James Vanderbilt’s Truth is hardly the first film to point out the folly of marrying journalism and profit. From Sidney Lumet’s 1976 masterpiece Network to last year’s creepily spectacular Nightcrawler, cinematic history is littered with brilliant examples of this disastrous partnership.

Truth stands apart for two reasons. 1) The recent history lesson is, in fact, a real life event, and 2) Cate Blanchett stars.

The film is at its best as an excavation of the bits and pieces of a 2004 story produced by Mary Mapes (Blanchett) and reported by Dan Rather (Robert Redford) for Sixty Minutes II, a now-defunct Wednesday night airing of the CBS news program.

In 2004, Mapes – having recently broken the story of Abu Ghraib prisoner abuse – chose to dig in to George W. Bush’s less-than-impressive Texas Air National Guard records. It was the middle of an election during which his opponent John Kerry’s military record was being “swift boated.” It was also the dawn of an age in journalism: make enough noise about an inconsequential detail and the story itself becomes nothing but background noise.

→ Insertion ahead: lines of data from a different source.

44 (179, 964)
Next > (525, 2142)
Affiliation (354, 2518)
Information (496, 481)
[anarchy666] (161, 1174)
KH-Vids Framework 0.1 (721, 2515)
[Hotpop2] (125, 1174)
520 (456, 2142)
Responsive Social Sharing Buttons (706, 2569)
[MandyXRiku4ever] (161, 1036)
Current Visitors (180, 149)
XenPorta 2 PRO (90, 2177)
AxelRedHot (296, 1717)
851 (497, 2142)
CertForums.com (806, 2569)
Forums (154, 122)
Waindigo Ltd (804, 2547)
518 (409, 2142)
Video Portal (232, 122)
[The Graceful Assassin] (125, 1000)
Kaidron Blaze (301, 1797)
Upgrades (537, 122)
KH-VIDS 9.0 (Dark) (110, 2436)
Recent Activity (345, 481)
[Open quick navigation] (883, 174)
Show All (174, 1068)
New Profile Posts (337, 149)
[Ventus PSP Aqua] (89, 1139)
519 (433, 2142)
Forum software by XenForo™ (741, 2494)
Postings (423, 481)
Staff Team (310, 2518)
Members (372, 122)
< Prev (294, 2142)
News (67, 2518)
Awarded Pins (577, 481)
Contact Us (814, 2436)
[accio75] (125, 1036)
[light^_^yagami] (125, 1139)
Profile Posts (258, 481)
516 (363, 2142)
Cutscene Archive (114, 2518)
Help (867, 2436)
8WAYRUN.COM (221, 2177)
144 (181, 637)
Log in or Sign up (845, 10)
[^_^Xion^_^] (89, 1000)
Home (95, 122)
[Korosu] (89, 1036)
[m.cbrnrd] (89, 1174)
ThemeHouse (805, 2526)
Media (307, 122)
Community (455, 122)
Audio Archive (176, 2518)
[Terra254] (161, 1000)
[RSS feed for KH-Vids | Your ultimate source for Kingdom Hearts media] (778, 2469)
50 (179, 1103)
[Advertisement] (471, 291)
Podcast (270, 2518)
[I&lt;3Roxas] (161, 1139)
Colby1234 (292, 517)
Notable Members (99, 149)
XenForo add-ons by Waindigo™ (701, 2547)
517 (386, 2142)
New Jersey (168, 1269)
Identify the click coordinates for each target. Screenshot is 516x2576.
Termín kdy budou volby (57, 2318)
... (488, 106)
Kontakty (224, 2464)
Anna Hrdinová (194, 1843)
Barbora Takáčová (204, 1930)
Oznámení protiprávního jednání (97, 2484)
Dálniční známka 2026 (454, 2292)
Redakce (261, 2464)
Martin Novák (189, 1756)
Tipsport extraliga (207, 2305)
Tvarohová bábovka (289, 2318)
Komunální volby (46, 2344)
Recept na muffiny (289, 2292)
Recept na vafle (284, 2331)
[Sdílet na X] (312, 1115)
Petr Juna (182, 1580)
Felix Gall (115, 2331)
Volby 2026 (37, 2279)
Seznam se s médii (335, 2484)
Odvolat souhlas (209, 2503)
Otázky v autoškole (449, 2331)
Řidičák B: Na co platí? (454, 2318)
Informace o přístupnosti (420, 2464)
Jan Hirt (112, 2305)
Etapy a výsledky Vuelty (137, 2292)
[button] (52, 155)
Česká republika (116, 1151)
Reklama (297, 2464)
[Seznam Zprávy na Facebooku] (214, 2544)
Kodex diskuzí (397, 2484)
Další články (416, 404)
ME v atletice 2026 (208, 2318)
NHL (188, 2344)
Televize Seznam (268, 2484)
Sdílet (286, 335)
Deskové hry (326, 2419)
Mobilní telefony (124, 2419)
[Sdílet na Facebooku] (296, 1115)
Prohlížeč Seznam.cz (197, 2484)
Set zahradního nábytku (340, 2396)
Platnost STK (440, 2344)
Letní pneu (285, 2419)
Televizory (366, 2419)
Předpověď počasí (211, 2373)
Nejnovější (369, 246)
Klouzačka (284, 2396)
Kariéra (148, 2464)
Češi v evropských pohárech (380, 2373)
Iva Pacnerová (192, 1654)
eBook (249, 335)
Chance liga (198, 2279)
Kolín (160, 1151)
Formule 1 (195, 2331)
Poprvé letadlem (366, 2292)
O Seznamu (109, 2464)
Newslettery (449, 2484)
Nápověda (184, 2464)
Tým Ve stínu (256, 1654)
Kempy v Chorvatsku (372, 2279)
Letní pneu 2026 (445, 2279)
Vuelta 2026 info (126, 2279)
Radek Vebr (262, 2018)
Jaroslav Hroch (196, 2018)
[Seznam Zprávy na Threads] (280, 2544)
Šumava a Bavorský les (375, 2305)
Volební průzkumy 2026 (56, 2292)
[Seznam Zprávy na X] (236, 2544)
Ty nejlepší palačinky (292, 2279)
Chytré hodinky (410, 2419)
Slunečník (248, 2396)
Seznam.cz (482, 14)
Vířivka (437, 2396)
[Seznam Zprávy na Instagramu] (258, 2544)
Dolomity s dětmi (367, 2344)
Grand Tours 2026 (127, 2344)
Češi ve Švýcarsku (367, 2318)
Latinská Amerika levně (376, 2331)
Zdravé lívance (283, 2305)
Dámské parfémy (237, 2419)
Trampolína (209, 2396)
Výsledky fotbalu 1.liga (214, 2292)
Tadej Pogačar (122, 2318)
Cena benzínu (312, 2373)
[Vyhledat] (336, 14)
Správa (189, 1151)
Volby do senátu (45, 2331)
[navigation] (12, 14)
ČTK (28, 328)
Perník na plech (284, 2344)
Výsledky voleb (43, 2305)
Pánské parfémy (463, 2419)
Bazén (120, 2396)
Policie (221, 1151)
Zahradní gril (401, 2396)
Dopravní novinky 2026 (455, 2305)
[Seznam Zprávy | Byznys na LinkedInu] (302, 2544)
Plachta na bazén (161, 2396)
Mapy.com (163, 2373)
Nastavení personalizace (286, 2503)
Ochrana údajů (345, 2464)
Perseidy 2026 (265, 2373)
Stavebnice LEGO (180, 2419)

Vanderbilt’s screenplay, based on Mapes’s book “Truth and Duty: The Press, the President, and the Privilege of Power,” chronicles both the details of the reporting and the larger machinations of political power-wielding and corporate gutlessness, landing on some tragic consequences for a population interested in the truth.

Conservative bloggers insisted Mapes used forged documentation – a fact that could never be 100% corroborated or dispelled – and in one of the ugliest scenes of corporate media overreaction and cowardice, CBS fired Mapes and her team and forced Dan Rather into disgraced retirement.

Like Vanderbilt’s screenplay for the David Fincher film Zodiac, Truth is alive with details. Unfortunately, Fincher’s skill behind the camera gave Zodiac the compelling pull of a mystery, where Vanderbilt’s focus waffles between minutia and big picture without an elegant flow.

There are moments of real greatness here, especially as the story begins to crumble before Mapes’s eyes, and decisions made in the heat of story construction come back to haunt her. Basically, Blanchett is perfect, even when the writing fails her, even when the direction feels underwhelming. She’s fiery and raw, creating a character who is naturally in battle at all times.

Redford, on the other hand, comes casually to Dan Rather. He does not look the part. He looks like Robert Redford, which is curious given that he’s playing a public figure. But it isn’t long into the performance that you find an understated, dignified man whose professionalism and scruples have fallen out of fashion.

The film is a scary, flawed, but fascinating look at a frighteningly flawed and fascinating business.